* Consigne A
Relevez tous les effets que le texte sur la chaleur et la santé mentale attribue aux médicaments.
* Consigne B
Répondez à ces questions sur le texte consacré à la chaleur et à la santé mentale :
(i) Dans quels cadres le texte dit-il que ce glissement se voit chaque été un peu plus ?
(ii) Quelles sont les trois perturbations que la chaleur inflige au fonctionnement du cerveau ?
(iii) Dans quelle phase les patients bipolaires décompensent-ils souvent ?
* Consigne C
Prolongez le texte sur les effets de la chaleur sur le psychisme à partir de sa dernière phrase.

* Texte fourni
La chaleur agresse le corps, mais elle dérègle surtout le cerveau. Elle bouscule le sommeil, perturbe les rythmes hormonaux, désorganise la transmission neuronale. Ce n’est pas une théorie poétique, c’est un constat biologique.

Il y a des jours où l’air semble plus lourd que la peine. Où le silence des villes en été est traversé de bouffées de tension à peine contenues. Où les regards se font plus durs, les gestes plus brusques, l’irritabilité plus proche du seuil de l’explosion. On parle de canicule. On parle de dérèglement climatique. Mais on ne dit presque rien de ce qu’il fait à nos cerveaux.

Les températures montent, et avec elles, quelque chose d’invisible se fissure dans l’équilibre mental des êtres. Je ne parle pas ici de vague malaise ou de fatigue passagère. Je parle d’un glissement discret mais redoutable. Celui qui transforme la chaleur en détonateur. Celui qui fait de l’air brûlant un facteur de risque psychiatrique. Celui que je vois, chaque été un peu plus, dans mes consultations, mes urgences, mes appels nocturnes.
La chaleur agresse le corps, mais elle dérègle surtout le cerveau. Elle bouscule le sommeil, perturbe les rythmes hormonaux, désorganise la transmission neuronale. Ce n’est pas une théorie poétique, c’est un constat biologique. Lorsque les nuits ne rafraîchissent plus, que les bâtiments deviennent des fours, que le bruit s’ajoute à l’éblouissement, c’est le système nerveux tout entier qui s’emballe. Et chez les plus vulnérables — ceux dont l’équilibre tient déjà à un fil — l’emballement devient tempête.

On observe alors une explosion d’agitation, d’impulsivité, de désinhibition. Les patients bipolaires décompensent, souvent en phase maniaque, plus rapide, plus risquée. Les schizophrènes s’agitent, deviennent méfiants, délirants, voire dangereux pour eux-mêmes. Les troubles borderline deviennent plus instables, plus auto-agressifs. Et pendant ce temps, les médicaments — ces précieuses béquilles chimiques — aggravent parfois la situation : ils empêchent la thermorégulation, assèchent l’organisme, provoquent nausées, malaises, confusion. On soigne le mental, mais on épuise le corps.

Entrées de données enregistrées
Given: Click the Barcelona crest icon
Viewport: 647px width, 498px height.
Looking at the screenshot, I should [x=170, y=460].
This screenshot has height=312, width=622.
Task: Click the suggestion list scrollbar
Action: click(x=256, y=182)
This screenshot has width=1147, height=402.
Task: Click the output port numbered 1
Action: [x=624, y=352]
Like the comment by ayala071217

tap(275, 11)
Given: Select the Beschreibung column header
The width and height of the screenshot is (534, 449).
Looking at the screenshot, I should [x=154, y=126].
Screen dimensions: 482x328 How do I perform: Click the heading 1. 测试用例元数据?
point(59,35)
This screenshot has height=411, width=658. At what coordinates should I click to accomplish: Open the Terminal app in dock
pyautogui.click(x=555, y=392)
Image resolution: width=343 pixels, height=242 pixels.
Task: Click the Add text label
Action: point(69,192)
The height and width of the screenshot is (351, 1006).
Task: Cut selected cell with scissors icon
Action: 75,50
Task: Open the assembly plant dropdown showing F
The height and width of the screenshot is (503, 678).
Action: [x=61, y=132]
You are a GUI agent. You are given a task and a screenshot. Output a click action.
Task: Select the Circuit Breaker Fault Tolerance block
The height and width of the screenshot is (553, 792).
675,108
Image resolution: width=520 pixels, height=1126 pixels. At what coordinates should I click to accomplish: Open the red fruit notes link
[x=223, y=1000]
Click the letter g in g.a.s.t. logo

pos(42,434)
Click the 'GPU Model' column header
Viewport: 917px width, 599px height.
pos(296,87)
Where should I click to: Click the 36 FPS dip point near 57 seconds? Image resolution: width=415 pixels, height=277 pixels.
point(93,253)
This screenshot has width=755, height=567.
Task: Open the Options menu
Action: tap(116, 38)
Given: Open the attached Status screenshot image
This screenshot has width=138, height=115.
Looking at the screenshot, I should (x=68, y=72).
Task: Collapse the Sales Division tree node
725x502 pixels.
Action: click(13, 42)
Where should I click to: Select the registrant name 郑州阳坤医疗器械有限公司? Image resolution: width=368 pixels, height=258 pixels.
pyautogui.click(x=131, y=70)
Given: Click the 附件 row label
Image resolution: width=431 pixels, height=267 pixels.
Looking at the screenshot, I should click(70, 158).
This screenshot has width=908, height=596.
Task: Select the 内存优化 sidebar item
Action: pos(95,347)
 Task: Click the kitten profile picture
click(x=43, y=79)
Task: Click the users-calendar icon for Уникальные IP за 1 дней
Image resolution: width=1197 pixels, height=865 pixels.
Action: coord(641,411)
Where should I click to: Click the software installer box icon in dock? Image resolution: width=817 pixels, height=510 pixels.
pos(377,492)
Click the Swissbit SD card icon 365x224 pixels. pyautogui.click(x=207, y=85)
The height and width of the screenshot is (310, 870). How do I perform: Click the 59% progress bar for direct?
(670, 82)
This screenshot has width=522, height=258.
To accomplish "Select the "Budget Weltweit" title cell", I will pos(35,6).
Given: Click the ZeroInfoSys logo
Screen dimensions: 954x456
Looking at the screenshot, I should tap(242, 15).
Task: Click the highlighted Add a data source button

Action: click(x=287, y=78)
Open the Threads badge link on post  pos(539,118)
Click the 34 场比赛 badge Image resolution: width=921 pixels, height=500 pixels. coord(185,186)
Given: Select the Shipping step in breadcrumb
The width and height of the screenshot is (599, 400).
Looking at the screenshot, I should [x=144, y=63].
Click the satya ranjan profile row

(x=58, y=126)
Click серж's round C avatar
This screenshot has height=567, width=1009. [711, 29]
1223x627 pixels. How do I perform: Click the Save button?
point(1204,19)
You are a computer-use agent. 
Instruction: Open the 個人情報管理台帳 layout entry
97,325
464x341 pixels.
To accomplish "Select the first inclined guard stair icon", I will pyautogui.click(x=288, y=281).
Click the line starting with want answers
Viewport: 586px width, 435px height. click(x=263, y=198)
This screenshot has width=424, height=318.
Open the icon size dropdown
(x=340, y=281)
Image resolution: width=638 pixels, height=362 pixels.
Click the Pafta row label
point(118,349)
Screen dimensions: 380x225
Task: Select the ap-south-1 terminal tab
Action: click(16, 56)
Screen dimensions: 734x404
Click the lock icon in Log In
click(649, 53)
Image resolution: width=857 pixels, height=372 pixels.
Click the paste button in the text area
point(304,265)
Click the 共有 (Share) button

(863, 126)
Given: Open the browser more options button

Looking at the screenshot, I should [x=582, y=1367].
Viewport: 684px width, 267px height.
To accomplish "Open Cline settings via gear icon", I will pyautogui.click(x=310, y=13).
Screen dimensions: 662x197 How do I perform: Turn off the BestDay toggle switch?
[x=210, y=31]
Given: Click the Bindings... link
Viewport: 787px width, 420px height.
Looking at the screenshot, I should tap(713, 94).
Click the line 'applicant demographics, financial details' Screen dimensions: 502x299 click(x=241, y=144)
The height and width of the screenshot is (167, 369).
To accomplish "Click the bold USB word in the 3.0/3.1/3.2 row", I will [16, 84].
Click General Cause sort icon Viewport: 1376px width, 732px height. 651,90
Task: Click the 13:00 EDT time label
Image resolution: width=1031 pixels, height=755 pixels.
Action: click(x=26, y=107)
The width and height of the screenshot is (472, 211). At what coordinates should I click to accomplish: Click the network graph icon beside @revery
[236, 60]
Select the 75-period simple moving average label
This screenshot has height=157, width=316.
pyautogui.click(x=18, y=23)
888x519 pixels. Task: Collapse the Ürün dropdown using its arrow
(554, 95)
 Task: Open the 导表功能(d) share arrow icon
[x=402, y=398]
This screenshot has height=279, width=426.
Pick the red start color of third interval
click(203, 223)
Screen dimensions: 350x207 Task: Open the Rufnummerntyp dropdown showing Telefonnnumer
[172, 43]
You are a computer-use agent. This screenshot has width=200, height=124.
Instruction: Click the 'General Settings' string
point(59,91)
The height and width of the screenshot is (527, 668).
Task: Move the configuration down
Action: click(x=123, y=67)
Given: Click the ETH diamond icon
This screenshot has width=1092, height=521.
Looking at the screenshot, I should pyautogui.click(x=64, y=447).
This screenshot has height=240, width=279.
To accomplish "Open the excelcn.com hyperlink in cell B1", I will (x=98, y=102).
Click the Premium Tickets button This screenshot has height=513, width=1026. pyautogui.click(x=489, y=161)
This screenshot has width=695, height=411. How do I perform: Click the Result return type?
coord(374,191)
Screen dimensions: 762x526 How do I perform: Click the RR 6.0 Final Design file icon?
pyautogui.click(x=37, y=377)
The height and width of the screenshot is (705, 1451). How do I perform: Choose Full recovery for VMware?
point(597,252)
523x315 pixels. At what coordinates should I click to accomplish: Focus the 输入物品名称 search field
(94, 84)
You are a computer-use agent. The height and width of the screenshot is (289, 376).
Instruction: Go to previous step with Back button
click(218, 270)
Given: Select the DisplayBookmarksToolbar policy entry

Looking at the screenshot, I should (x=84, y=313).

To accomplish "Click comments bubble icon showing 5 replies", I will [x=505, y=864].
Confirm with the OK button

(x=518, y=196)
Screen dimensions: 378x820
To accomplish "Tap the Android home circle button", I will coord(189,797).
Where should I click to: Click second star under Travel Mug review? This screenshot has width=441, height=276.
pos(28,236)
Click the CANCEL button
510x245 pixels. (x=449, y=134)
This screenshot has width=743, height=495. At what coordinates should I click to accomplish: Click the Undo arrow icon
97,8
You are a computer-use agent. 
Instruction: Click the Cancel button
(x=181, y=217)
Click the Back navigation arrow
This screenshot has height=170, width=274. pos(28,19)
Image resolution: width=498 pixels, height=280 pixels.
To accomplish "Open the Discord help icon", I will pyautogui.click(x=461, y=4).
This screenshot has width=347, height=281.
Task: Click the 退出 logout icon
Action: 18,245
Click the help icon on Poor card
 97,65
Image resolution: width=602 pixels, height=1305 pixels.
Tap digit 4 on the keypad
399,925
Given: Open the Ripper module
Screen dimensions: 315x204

* Réponse A
- Ils empêchent la thermorégulation.
- Ils assèchent l'organisme.
- Ils provoquent des nausées.
- Ils provoquent des malaises.
- Ils provoquent de la confusion.

* Réponse B
(i) Dans les consultations, les urgences et les appels nocturnes.
(ii) Elle bouscule le sommeil, perturbe les rythmes hormonaux et désorganise la transmission neuronale.
(iii) En phase maniaque.

* Réponse C
En parallèle, une autre réalité s’impose. Celle que l’on ne consulte pas, que l’on ne diagnostique pas, mais que l’on vit. La montée des violences. Petites ou grandes. Une gifle de trop. Un mot qui dépasse. Une pulsion incontrôlable. La chaleur exacerbe les tensions sociales, communautaires, conjugales. Elle éteint les filtres, érode la patience, désinhibe la colère. Des études l’ont démontré : plus il fait chaud, plus la criminalité augmente. Pas dans un monde imaginaire, mais dans nos quartiers, nos rues.

Et puis, il y a cette angoisse sourde. Celle du futur. Celle de ceux qui regardent le ciel, non plus pour y lire l’espoir, mais pour y voir le compte à rebours. L’éco-anxiété n’est pas une invention de citadins inquiets. C’est une pathologie émergente. Elle touche les jeunes, de plus en plus. Ceux qui sentent que le monde qu’on leur laisse est abîmé, irréversible. Ceux qui ne voient plus comment construire une vie, un projet, un enfant, dans un monde qui s’effondre en silence. Il ne s’agit pas d’alarmisme, mais d’un profond sentiment de perte.

De lucidité douloureuse.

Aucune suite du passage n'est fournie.